Randy HoltContributor IJanuary 13, 2011

CHICAGO - JULY 03: Starting pitcher Randy Wells #36 of the Chicago Cubs delivers the ball against the Cincinnati Reds at Wrigley Field on July 3, 2010 in Chicago, Illinois. The Cubs defeated the Reds 3-1.  (Photo by Jonathan Daniel/Getty Images)
Jonathan Daniel/Getty Images

The Chicago Cubs made their biggest splash of the offseason when they landed Matt Garza from the Tampa Bay Rays, in exchange for a package that included high-upside prospects like pitcher Chris Archer and shortstop Hak-Ju Lee. 

While the move saw general manager Jim Hendry acquire the starter he craved and was accepted as a quality move by Cubs nation, it created a logjam in the Chicago rotation that has left the question of who will actually start for this Chicago team come April.

As of right now, there are three pitchers firmly cemented in the rotation. Carlos Zambrano, Ryan Dempster and Matt Garza—all have spots locked down. That leaves roughly six or seven others to compete for those last two spots.

The biggest wild card in that group is Tom Gorzelanny. Gorzelanny was quietly one of the better pitchers for the Cubs, spending 2010 bouncing back and forth between the bullpen and rotation. He finished the season with a 4.09 ERA, much of which is due to his struggles at the end of the season. 

The biggest question with Gorzelanny is whether or not he will actually be with the club this season. As trade rumors continue to circulate, Gorzelanny's name is often a source of those rumors. With the extra depth the Cubs do have, Hendry may be hard-pressed to deal Gorzelanny for a true reliever.

If Gorzelanny finds his way to another team, or the bullpen, the two most likely candidates for a rotation spot become Randy Wells and Carlos Silva. Wells may seem like a lock to many, but his summer struggles have called his spot into question. Still, it's hard to imagine Wells not having that fourth or fifth spot in the rotation. He's not flashy, but he's a steady arm at the back end of the rotation.

One guy who seems to be forgotten in all of these talks is Carlos Silva. Acquired in the trade that sent away Milton Bradley to Seattle, Silva surprised everyone for the first half of the year, nearly pitching his way into an All-Star spot. Heading into the All-Star break, Silva had posted a 2.96 ERA and compiled a 9-2 record. His second half, however, was an injury-filled affair, with Silva starting just five games and giving up at least five earned runs in three of them.

If one of the three should falter, or be dealt, the Cubs have a pile of youngsters ready to compete for a spot at that back end. The first name that seems to come up in these talks is Andrew Cashner. Part of the reason the Garza trade was considered so successful was that it allowed the Cubs to retain Cashner, a young fireballer out of TCU. 

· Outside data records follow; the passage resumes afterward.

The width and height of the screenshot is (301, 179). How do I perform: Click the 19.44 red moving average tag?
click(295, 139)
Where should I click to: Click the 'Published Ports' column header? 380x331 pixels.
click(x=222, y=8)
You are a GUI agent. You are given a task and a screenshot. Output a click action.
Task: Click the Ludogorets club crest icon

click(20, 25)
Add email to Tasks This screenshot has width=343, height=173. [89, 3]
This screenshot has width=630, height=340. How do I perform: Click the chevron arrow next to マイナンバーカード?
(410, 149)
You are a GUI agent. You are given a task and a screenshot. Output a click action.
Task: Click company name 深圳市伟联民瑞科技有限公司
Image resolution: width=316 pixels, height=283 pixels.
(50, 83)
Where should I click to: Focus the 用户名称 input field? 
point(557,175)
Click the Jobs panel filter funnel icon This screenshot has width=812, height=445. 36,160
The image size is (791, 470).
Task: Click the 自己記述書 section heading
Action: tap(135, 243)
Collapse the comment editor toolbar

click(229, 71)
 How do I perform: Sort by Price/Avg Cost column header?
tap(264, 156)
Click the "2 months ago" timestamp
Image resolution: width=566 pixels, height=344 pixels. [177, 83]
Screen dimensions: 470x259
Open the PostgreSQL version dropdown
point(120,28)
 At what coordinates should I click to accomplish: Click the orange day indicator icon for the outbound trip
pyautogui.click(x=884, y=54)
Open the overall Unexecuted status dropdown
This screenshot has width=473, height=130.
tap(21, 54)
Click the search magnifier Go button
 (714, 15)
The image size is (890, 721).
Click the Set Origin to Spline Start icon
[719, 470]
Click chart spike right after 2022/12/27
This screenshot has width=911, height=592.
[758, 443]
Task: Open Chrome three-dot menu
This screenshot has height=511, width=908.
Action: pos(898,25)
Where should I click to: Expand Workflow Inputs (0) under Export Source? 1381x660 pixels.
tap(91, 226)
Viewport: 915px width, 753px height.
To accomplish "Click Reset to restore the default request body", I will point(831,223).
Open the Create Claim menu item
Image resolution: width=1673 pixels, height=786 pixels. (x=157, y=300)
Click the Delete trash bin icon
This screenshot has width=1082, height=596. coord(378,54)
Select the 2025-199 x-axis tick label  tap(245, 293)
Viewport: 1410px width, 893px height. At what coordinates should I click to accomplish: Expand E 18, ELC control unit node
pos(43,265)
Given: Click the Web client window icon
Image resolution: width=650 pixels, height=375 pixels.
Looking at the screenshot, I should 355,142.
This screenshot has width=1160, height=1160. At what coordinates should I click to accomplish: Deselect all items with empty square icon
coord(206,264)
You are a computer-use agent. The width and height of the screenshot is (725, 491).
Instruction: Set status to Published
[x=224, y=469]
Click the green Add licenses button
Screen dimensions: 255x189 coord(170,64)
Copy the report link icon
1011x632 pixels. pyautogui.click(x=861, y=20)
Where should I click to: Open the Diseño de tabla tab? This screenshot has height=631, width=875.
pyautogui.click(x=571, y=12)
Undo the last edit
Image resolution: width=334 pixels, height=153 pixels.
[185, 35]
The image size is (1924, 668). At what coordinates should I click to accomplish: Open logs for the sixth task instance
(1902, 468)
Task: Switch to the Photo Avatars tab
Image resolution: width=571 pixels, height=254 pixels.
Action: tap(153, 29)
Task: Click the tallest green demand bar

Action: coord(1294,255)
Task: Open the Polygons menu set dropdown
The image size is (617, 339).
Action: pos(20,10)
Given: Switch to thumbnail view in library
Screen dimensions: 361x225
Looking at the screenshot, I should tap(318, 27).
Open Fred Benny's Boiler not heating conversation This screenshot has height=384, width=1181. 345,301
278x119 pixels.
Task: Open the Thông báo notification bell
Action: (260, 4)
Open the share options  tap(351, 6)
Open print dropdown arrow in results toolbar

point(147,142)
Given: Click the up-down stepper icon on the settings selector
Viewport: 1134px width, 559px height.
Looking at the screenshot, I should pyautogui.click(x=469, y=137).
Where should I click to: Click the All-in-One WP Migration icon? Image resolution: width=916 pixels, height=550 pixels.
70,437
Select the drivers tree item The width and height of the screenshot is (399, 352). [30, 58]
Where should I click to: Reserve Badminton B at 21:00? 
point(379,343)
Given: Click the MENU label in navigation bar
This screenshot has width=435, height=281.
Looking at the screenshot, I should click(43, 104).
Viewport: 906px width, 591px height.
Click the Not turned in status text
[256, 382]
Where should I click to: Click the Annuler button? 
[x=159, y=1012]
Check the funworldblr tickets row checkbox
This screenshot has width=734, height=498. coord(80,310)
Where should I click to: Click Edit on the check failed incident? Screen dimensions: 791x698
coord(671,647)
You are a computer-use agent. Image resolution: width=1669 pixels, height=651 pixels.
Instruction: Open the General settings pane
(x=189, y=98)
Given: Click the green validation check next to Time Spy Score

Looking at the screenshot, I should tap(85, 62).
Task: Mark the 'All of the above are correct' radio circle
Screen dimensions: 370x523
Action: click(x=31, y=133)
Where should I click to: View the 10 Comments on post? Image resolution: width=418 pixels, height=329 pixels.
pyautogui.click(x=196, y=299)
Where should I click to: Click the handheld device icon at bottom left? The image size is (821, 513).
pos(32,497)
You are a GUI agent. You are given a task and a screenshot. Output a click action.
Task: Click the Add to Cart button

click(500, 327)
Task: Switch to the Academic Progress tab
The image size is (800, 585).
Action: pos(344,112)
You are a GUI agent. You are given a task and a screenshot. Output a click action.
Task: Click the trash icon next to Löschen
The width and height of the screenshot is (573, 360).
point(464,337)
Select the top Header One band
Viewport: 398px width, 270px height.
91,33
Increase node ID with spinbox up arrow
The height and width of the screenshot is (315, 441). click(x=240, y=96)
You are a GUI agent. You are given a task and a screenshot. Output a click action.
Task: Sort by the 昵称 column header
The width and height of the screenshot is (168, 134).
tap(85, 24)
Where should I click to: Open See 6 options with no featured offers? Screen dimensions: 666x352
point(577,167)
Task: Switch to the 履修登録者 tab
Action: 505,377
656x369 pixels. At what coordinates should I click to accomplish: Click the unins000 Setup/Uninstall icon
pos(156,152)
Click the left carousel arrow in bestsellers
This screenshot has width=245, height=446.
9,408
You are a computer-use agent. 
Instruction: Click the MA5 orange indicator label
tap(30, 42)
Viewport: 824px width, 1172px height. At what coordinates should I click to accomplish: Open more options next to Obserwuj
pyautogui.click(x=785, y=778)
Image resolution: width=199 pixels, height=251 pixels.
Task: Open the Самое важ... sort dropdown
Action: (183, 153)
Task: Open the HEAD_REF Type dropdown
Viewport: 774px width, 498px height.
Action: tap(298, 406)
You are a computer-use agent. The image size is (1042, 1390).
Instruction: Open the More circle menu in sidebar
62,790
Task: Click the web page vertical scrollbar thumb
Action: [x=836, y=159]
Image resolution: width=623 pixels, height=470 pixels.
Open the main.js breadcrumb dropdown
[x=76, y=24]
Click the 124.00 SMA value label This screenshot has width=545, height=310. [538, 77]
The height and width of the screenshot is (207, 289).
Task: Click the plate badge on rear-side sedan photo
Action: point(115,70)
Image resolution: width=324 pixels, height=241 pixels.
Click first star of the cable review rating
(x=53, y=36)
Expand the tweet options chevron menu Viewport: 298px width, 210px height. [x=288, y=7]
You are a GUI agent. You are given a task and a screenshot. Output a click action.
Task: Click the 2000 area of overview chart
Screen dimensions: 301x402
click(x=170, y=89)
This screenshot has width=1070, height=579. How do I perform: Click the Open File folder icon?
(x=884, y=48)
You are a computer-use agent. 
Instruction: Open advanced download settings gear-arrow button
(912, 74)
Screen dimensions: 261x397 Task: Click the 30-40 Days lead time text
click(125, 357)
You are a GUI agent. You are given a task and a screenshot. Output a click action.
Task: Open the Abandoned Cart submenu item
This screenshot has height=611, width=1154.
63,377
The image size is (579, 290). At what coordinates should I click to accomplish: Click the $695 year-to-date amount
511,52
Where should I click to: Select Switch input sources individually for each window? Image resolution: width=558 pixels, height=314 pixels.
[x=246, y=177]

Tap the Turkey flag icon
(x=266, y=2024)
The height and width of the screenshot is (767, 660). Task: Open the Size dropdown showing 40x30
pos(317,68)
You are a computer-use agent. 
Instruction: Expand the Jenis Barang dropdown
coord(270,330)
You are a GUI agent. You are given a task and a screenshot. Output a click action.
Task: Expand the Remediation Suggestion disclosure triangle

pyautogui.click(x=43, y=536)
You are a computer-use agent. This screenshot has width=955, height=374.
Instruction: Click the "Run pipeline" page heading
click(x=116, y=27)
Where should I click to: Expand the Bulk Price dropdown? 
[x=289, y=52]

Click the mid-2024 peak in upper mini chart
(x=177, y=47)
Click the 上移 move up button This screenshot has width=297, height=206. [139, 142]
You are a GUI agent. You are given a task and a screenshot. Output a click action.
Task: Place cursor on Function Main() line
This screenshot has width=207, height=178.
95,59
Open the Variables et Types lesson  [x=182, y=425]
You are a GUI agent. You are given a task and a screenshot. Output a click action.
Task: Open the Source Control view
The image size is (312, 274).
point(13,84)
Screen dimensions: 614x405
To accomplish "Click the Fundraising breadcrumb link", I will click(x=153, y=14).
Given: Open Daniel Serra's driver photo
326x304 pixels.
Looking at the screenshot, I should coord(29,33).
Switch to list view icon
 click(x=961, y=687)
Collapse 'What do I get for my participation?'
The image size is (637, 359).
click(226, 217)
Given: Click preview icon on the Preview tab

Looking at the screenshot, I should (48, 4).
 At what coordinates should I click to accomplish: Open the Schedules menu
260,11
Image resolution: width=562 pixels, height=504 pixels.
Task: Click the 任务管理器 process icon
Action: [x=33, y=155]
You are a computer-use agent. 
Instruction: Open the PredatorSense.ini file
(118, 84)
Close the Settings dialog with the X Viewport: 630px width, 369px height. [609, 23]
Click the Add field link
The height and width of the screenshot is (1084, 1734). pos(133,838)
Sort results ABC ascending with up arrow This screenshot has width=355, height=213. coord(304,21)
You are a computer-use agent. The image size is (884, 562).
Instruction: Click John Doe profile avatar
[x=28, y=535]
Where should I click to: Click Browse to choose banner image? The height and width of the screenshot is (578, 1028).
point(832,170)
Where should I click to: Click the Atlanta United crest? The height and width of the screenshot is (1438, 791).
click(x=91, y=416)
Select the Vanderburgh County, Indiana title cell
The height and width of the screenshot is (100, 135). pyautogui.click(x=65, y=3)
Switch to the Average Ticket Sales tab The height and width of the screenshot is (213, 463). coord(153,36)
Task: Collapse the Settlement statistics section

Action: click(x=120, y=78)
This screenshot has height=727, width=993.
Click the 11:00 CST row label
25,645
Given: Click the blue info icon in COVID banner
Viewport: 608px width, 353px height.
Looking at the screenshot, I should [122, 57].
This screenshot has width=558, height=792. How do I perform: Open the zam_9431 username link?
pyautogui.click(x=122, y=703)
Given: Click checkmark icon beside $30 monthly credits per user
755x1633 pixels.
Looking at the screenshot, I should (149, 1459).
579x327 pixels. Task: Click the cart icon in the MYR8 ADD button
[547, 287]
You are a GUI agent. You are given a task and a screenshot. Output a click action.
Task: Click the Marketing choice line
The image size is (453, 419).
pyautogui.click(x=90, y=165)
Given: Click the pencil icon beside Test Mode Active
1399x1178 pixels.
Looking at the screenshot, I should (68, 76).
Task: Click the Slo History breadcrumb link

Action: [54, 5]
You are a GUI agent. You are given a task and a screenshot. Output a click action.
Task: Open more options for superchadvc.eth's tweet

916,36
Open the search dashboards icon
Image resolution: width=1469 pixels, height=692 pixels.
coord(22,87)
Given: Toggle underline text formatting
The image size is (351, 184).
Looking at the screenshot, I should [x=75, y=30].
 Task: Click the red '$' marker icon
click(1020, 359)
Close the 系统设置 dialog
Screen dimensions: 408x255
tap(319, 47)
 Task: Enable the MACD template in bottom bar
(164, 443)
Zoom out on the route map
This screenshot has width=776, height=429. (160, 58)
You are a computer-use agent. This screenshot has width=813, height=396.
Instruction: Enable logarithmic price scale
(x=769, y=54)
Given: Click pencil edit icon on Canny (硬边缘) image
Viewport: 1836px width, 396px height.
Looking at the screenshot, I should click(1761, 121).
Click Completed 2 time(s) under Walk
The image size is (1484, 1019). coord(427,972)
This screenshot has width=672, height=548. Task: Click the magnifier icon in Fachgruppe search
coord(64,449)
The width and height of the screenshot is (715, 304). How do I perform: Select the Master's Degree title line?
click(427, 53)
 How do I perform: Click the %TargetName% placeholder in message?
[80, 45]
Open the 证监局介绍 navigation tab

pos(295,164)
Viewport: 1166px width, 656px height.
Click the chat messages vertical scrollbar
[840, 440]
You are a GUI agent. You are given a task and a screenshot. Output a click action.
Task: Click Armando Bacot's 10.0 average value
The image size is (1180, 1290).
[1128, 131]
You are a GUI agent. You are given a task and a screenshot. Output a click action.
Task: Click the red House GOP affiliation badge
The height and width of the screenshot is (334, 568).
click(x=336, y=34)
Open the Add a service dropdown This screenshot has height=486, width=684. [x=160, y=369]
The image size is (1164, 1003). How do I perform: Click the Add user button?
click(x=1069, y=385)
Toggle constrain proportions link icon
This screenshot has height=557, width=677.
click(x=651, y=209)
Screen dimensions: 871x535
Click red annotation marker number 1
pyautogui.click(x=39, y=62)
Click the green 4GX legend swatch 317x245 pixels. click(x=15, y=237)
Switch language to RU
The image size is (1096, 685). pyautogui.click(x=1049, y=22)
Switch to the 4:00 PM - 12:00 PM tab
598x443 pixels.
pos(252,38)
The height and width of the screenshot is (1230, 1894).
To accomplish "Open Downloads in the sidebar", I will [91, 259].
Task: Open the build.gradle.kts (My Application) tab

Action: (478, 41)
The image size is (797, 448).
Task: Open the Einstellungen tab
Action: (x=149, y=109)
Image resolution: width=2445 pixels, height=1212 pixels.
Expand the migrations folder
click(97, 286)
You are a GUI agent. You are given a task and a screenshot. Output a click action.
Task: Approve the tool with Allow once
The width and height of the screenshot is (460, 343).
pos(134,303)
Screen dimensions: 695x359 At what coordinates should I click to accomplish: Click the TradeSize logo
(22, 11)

Cashner was very solid, overall, as a reliever for the Cubs in 2010. He had a pair of six-run meltdowns, but only gave up more than two on one other occasion. Many have labeled him a future starter, while the Cubs may be content to keep that power arm in the bullpen, especially with the addition of a mentor figure like Kerry Wood.

One name that may sound familiar to Cub fans is Jeff Samardzija. A former Notre Dame standout, Samardzija has been an overall disappointment to this point in his career. He is out of options and may be better suited for a bullpen role, but with the Cubs leaving the rotation open to so many pitchers, it's hard to imagine Samardzija's name not among them.

The only other name that has been mentioned for the rotation is a surprising one, with Mike Quade saying that James Russell will have a shot to compete for a spot. Russell, a lefty, is most likely competing due to the fact he is a southpaw. Whether or not he does have a real shot at the rotation is unclear, after spending all of last season in the bullpen.

In the end, the rotation may end up very similar to last year, with Wells and Silva holding onto those last two spots. Still, it's an interesting move by Quade to open the competition up to so many, but it may end up being the right strategy if it gets everyone in a competitive state of mind right off the bat.